CO inquest: not if, but when

The Yukon coroner's office specializes in death, but it's actually in the business of "protecting the living." So says the website where it spells out its place in the world.

The Yukon coroner’s office specializes in death, but it’s actually in the business of “protecting the living.”

So says the website where it spells out its place in the world.

Although its work doesn’t seem to be as action-packed as Da Vinci’s Inquest often made it out to be, it does play a vital role in the well-being of Yukoners.

It’s the chief coroner who decides whether to hold an inquest when a person dies under unusual circumstances.

Such an inquiry is not held to cast blame, but to dissect what happened and to figure out how best to prevent similar deaths in the future.

The horrific death of Raymond Silverfox in police cells warranted an inquest.

Another is planned to look at the tragic drowning of RCMP Const. Michael Potvin in the Stewart River.

But as for the shocking deaths of five people, who were poisoned by carbon monoxide in their rented Porter Creek house in January, the coroner’s office says it’s still deciding.

The bodies of Bradley Rusk, 45, his wife Valerie, 37, their two children, Gabriel, 13, and Rebekah, 11 and their boarder, Donald McNamee, 47, were discovered by a family friend one cold Sunday morning.

News of their deaths rocked the territory.

Not just because they died needlessly, but because what happened at 1606 Centennial St. could have happened anywhere. And it still could.

The fire marshal has ruled the deaths were accidental. He put the blame on the chimney – it was blocked at the top with ice and the bottom with debris which prevented the noxious fumes from escaping.

Autopsy results from three of the five bodies showed extremely high levels of carbon monoxide.

Still, a myriad of questions remain and Yukoners deserve to know what happened.

Were there problems with the furnace? With the chimney? With the combination of the two?

Had the system been recently checked and maintained? If so, when and by whom?

What is proper maintenance?

In a rental situation, who makes sure the work is done and who picks up the tab – the landlord or the tenant?

What about carbon monoxide detectors? Should they be mandatory? Why aren’t they?

And what of the flu-like symptoms suffered by all five in the days before their death? Did anyone suspect carbon monoxide poisoning? Did they seek help?

And the list goes on.

Clearly there were failures in this case.

An inquest could ferret out much-needed answers and put them on the public record for all to see. And to examine. And to learn from.

It should not be a question of whether or not an inquest needs to be held.

It should simply be a matter of when.

And the sooner the better.

Preferably before another winter season sets in.
##########
● **WORK REQUEST 1**:
List the five people whose bodies were found in the rented Porter Creek house, as named in the carbon monoxide inquest editorial.
● **WORK REQUEST 2**:
From the carbon monoxide inquest editorial, extract word for word the passage starting with "Not just because" and going on through "know what happened.".
##########
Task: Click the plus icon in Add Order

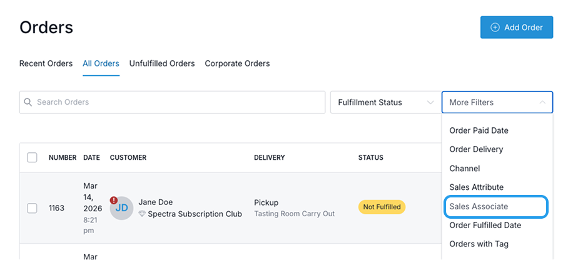Action: click(x=495, y=28)
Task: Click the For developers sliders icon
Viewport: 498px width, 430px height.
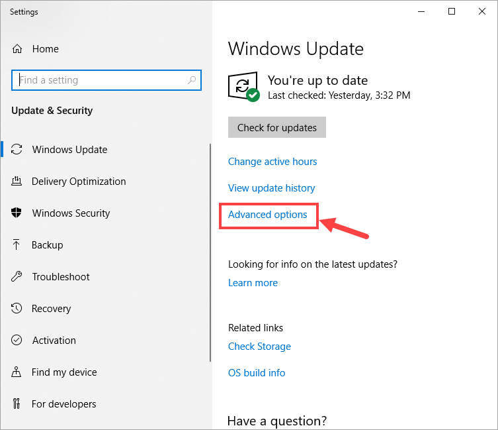Action: 18,404
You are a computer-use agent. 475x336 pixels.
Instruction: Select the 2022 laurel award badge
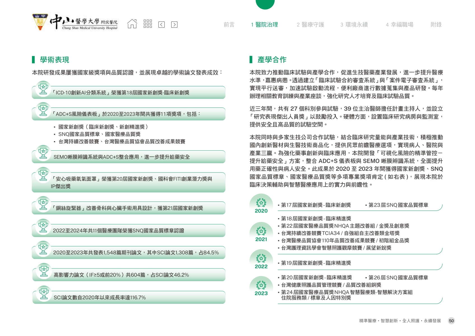(261, 258)
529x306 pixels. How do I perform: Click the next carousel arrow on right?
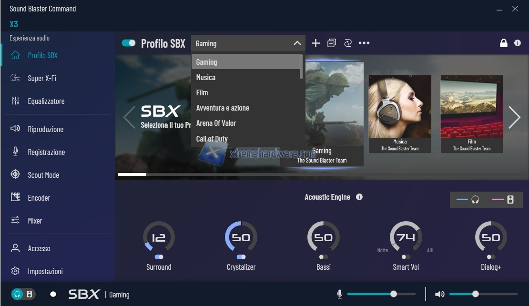click(x=514, y=117)
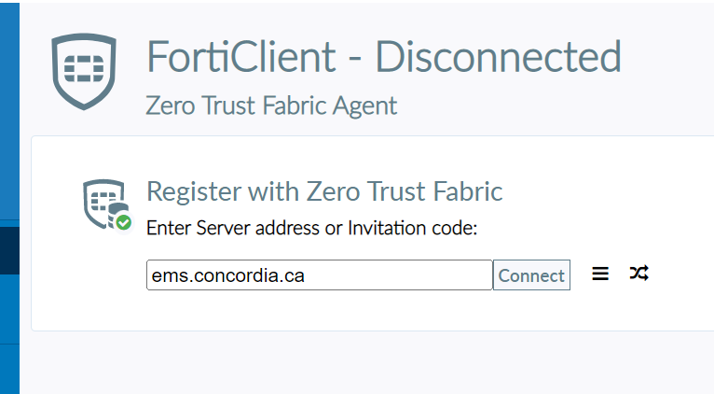Click the blank area below registration card
714x394 pixels.
click(x=364, y=362)
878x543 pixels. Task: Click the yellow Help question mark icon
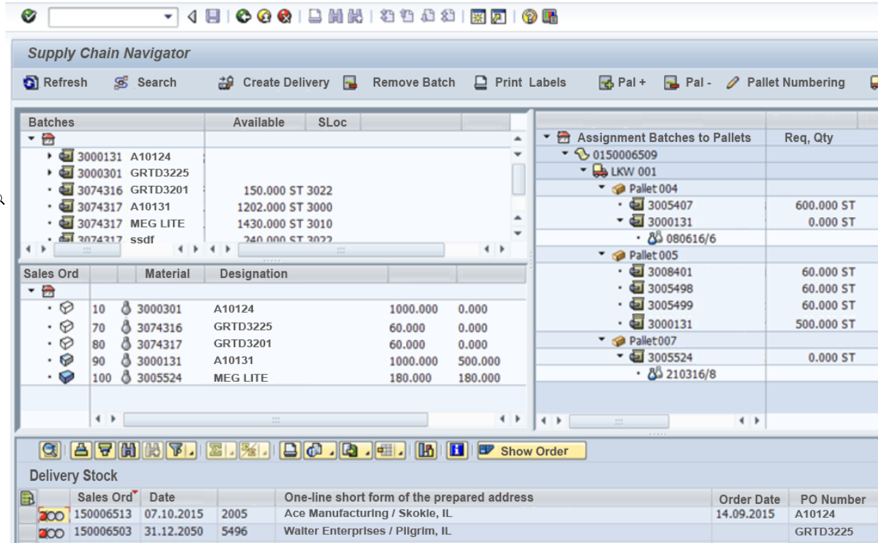(x=530, y=16)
##########
● **ANSWER AREA 1**:
Bradley Rusk
Valerie
Gabriel
Rebekah
Donald McNamee

● **ANSWER AREA 2**:
Not just because they died needlessly, but because what happened at 1606 Centennial St. could have happened anywhere. And it still could.

The fire marshal has ruled the deaths were accidental. He put the blame on the chimney – it was blocked at the top with ice and the bottom with debris which prevented the noxious fumes from escaping.

Autopsy results from three of the five bodies showed extremely high levels of carbon monoxide.

Still, a myriad of questions remain and Yukoners deserve to know what happened.